Statement by Deputy Director of the Department for International Information Security of the MFA of Russia Dmitry Bukin at the first session of the Ad Hoc Committee to Elaborate a Comprehensive Convention on Countering Cybercrime
Dear colleagues,
I would like to take this opportunity to make some general comments now when the exchange of views on the substantive agenda items is over.
First of all, I would like to thank all my fellow Committee members for their constructive, pragmatic approach. It is obvious that at the beginning of this process many delegations presented their starting positions, and there are difficult negotiations ahead of us that will include not only cooperation on the basis of positions of our law enforcers, but a diplomatic process as well. However, Russia believes that the Ad Hoc Committee should focus on the essential fundamental elements that derive from the mandate of the Ad Hoc Committee as stated in resolution 75/282 and the object of the convention.

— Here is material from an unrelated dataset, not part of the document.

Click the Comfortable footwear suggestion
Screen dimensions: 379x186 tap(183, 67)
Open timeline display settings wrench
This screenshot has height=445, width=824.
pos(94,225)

1. Objectives and scope: colleagues, we are drawing up a specialized legal treaty, not a human rights convention. A reasonable balance must be struck human rights provisions and the view firmly expressed by dozens of delegations regarding national sovereignty, territorial integrity, and non-interference in internal affairs, which is reflected in the Russian-Chinese draft convention. Most of its articles, especially those on electronic data, refer to the need to respect human rights. We must protect the rights and property of our citizens from cyber criminals through the mechanisms of the convention and not to protect our citizens from the mechanisms of the convention.
As for the scope, one might say that some delegations did not vote for resolution 74/247 on the elaboration of a convention on countering specifically the use of ICTs for criminal purposes. However, resolution 75/282 that was adopted just six months ago and clearly concerned ICTs, was adopted by consensus, so Member States that are now advocating the reduction of the scope to only computer crimes agreed with such scope.
The same applies to the proposal to exclude the offences that are already covered by existing international instruments against crime. We checked: the UNTOC does not say a word about the use of ICTs, while it is clearly an aggravating factor for conventional crimes, bearing in mind the speed at which crimes are committed and the anonymity of criminals.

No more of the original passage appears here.